[A run of lines]
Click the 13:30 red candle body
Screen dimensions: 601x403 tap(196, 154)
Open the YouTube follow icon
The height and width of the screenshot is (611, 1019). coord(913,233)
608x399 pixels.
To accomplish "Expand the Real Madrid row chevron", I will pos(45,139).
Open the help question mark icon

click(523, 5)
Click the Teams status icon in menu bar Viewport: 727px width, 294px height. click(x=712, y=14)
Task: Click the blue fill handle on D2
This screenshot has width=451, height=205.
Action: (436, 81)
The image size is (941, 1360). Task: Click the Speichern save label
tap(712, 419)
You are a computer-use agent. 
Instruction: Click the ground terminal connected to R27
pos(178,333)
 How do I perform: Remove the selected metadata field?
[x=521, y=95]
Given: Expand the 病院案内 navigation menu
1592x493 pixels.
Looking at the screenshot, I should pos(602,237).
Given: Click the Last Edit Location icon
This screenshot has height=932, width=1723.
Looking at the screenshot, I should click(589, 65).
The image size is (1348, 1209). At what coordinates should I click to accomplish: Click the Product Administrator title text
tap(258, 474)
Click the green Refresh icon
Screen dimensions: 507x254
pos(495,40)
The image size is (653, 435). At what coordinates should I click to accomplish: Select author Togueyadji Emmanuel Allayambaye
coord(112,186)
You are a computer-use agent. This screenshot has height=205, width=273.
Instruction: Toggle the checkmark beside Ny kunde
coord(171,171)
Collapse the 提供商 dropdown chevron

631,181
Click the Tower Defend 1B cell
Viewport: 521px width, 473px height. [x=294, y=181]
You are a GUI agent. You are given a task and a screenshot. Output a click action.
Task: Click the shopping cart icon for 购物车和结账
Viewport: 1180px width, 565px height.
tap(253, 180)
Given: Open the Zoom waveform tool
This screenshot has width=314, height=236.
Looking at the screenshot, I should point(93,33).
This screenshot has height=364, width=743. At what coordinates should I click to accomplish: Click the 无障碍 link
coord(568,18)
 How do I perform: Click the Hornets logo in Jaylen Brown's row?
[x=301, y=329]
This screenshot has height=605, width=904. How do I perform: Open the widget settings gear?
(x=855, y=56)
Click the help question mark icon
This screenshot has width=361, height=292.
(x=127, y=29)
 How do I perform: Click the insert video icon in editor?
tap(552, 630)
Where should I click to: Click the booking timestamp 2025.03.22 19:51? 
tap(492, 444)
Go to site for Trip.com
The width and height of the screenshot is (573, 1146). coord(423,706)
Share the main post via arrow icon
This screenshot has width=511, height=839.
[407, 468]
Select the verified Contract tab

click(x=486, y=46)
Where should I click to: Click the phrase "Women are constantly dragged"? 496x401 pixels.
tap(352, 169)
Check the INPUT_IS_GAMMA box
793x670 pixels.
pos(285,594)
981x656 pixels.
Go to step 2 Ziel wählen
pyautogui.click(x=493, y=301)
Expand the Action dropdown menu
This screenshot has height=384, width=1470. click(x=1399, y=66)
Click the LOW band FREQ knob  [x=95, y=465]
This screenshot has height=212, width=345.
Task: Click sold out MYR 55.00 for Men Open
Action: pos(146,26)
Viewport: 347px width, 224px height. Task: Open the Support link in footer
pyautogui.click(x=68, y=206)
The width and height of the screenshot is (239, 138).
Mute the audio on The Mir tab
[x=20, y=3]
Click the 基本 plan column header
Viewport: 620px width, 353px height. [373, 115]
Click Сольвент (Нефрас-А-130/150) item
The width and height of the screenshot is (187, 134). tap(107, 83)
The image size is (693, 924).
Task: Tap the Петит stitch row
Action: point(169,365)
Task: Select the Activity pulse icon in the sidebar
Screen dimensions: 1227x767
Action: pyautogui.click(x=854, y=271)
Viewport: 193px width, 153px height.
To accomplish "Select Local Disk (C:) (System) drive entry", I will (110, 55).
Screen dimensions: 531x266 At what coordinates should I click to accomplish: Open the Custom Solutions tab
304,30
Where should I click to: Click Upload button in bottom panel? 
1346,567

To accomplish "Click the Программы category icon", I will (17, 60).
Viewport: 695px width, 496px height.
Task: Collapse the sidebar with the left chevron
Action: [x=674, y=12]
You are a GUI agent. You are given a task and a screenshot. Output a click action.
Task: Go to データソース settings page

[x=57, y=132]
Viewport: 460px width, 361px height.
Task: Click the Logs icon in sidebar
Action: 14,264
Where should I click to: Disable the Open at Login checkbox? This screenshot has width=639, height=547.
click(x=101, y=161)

> Requirement: Please copy the stretch of lines from the one containing "Viewport: 347px width, 224px" through the one containing "will (110, 55).", reproducing each line exactly.

> Correct answer:
Viewport: 347px width, 224px height. Task: Open the Support link in footer
pyautogui.click(x=68, y=206)
The width and height of the screenshot is (239, 138).
Mute the audio on The Mir tab
[x=20, y=3]
Click the 基本 plan column header
Viewport: 620px width, 353px height. [373, 115]
Click Сольвент (Нефрас-А-130/150) item
The width and height of the screenshot is (187, 134). tap(107, 83)
The image size is (693, 924).
Task: Tap the Петит stitch row
Action: point(169,365)
Task: Select the Activity pulse icon in the sidebar
Screen dimensions: 1227x767
Action: pyautogui.click(x=854, y=271)
Viewport: 193px width, 153px height.
To accomplish "Select Local Disk (C:) (System) drive entry", I will (110, 55).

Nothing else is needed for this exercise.